WRITTEN TASK:
Render the material below as a Markdown table with the columns Row and Line, giving each non-blank line its own numbered row and leaving out blank lines.
=== DATA ROWS ===
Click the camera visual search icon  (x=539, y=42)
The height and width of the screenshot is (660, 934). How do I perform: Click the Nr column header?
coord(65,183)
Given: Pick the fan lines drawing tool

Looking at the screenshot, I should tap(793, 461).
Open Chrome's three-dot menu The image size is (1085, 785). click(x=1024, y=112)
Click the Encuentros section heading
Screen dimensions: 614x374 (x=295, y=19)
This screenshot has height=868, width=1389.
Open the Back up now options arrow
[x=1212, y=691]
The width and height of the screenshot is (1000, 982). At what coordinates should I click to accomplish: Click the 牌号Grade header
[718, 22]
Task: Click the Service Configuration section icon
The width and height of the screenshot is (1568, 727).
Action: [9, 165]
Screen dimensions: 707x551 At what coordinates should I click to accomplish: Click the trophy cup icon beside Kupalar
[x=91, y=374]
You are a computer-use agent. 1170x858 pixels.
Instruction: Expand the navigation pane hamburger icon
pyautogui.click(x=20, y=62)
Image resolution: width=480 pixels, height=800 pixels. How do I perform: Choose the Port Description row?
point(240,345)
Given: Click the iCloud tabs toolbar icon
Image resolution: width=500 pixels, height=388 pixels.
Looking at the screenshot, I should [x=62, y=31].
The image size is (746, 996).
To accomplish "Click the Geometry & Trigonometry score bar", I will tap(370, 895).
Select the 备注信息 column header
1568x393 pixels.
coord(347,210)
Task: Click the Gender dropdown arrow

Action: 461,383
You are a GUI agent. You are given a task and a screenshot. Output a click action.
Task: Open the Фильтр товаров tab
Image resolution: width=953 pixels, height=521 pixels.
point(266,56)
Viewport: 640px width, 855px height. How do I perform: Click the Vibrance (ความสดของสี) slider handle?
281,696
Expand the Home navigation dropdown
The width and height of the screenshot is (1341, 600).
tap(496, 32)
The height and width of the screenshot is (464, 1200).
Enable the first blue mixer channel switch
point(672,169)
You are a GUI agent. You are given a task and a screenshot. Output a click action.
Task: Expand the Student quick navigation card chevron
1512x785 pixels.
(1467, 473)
===
EXERCISE ANSWER:
| Row | Line |
|---|---|
| 1 | Click the camera visual search icon  (x=539, y=42) |
| 2 | The height and width of the screenshot is (660, 934). How do I perform: Click the Nr column header? |
| 3 | coord(65,183) |
| 4 | Given: Pick the fan lines drawing tool |
| 5 | Looking at the screenshot, I should tap(793, 461). |
| 6 | Open Chrome's three-dot menu The image size is (1085, 785). click(x=1024, y=112) |
| 7 | Click the Encuentros section heading |
| 8 | Screen dimensions: 614x374 (x=295, y=19) |
| 9 | This screenshot has height=868, width=1389. |
| 10 | Open the Back up now options arrow |
| 11 | [x=1212, y=691] |
| 12 | The width and height of the screenshot is (1000, 982). At what coordinates should I click to accomplish: Click the 牌号Grade header |
| 13 | [718, 22] |
| 14 | Task: Click the Service Configuration section icon |
| 15 | The width and height of the screenshot is (1568, 727). |
| 16 | Action: [9, 165] |
| 17 | Screen dimensions: 707x551 At what coordinates should I click to accomplish: Click the trophy cup icon beside Kupalar |
| 18 | [x=91, y=374] |
| 19 | You are a computer-use agent. 1170x858 pixels. |
| 20 | Instruction: Expand the navigation pane hamburger icon |
| 21 | pyautogui.click(x=20, y=62) |
| 22 | Image resolution: width=480 pixels, height=800 pixels. How do I perform: Choose the Port Description row? |
| 23 | point(240,345) |
| 24 | Given: Click the iCloud tabs toolbar icon |
| 25 | Image resolution: width=500 pixels, height=388 pixels. |
| 26 | Looking at the screenshot, I should [x=62, y=31]. |
| 27 | The image size is (746, 996). |
| 28 | To accomplish "Click the Geometry & Trigonometry score bar", I will tap(370, 895). |
| 29 | Select the 备注信息 column header |
| 30 | 1568x393 pixels. |
| 31 | coord(347,210) |
| 32 | Task: Click the Gender dropdown arrow |
| 33 | Action: 461,383 |
| 34 | You are a GUI agent. You are given a task and a screenshot. Output a click action. |
| 35 | Task: Open the Фильтр товаров tab |
| 36 | Image resolution: width=953 pixels, height=521 pixels. |
| 37 | point(266,56) |
| 38 | Viewport: 640px width, 855px height. How do I perform: Click the Vibrance (ความสดของสี) slider handle? |
| 39 | 281,696 |
| 40 | Expand the Home navigation dropdown |
| 41 | The width and height of the screenshot is (1341, 600). |
| 42 | tap(496, 32) |
| 43 | The height and width of the screenshot is (464, 1200). |
| 44 | Enable the first blue mixer channel switch |
| 45 | point(672,169) |
| 46 | You are a GUI agent. You are given a task and a screenshot. Output a click action. |
| 47 | Task: Expand the Student quick navigation card chevron |
| 48 | 1512x785 pixels. |
| 49 | (1467, 473) |